Friday, 01/27/2012 8:29:34 AM

Friday, January 27, 2012 8:29:34 AM

Post# of 580463
The British Economy Is Now Doing Worse than it Did in the Great Depression


Source: NIESR http://www.niesr.ac.uk/, via the Guardian.

Yep. This many months after the start of the Great Depression, the British economy was rapidly converging back to its pre-depression level of production under Chancellor of the Exchequer Neville Chamberlain's policy of using stimulative policies to restore the price level to its pre-Great Depression trajectory.

By contrast, the Cameron-Osborne policies of expansion-through-austerity have produced a flatline for real GDP, and the odds are high that British real GDP is headed down again.

In less than a year, if current forecasts come true, the Cameron-Osborne Depression will not be the worst
depression in Britain since the Great Depression, but the worst depression in Britain… probably ever.

That is quite an accomplishment.

As Phillip Inman of the Guardian puts it:

the UK's plan for recovery from the financial crisis was based on a full-throttle recovery in 2012... consumer confidence, business investment and general spending would converge to send the economy on a trajectory of above-average growth... the lack of investment will perplex ministers. They have done what the right-wing economists told them to do and moved out of the way – the theory being that public sector spending and investment was ‘crowding out’ the private sector...

It did not work: “Spain is showing the way with its austerity-driven recession. Where the weak tread, we [in Britain] look keen to follow...”

### GOALS:
1) Answer these questions about the post on the British economy:
(a) Which Chancellor of the Exchequer does the post name in connection with the Great Depression?
(b) What does the post say the Cameron-Osborne policies have produced for real GDP?
(c) Which country does the final quotation say is "showing the way with its austerity-driven recession"?
2) Copy the post on the British economy word for word from "In less than" up to and including "the private sector...".
The material that follows has no connection to the post on the British economy.

### DATASET CONTENT:

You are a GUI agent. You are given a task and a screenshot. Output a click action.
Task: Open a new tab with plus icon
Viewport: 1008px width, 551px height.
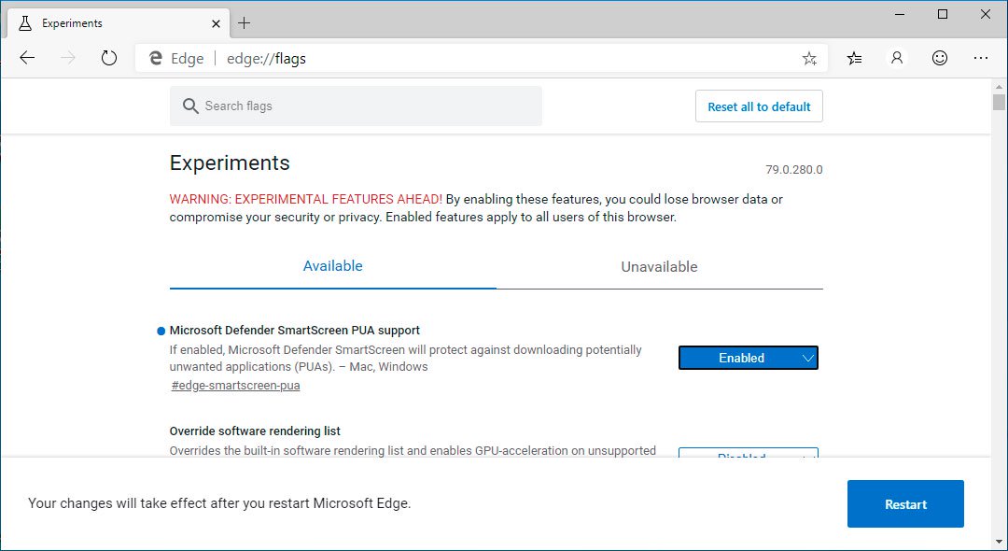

### COMPLETED EXERCISE:
1)
(a) Neville Chamberlain
(b) A flatline
(c) Spain

2)
In less than a year, if current forecasts come true, the Cameron-Osborne Depression will not be the worst
depression in Britain since the Great Depression, but the worst depression in Britain… probably ever.

That is quite an accomplishment.

As Phillip Inman of the Guardian puts it:

the UK's plan for recovery from the financial crisis was based on a full-throttle recovery in 2012... consumer confidence, business investment and general spending would converge to send the economy on a trajectory of above-average growth... the lack of investment will perplex ministers. They have done what the right-wing economists told them to do and moved out of the way – the theory being that public sector spending and investment was ‘crowding out’ the private sector...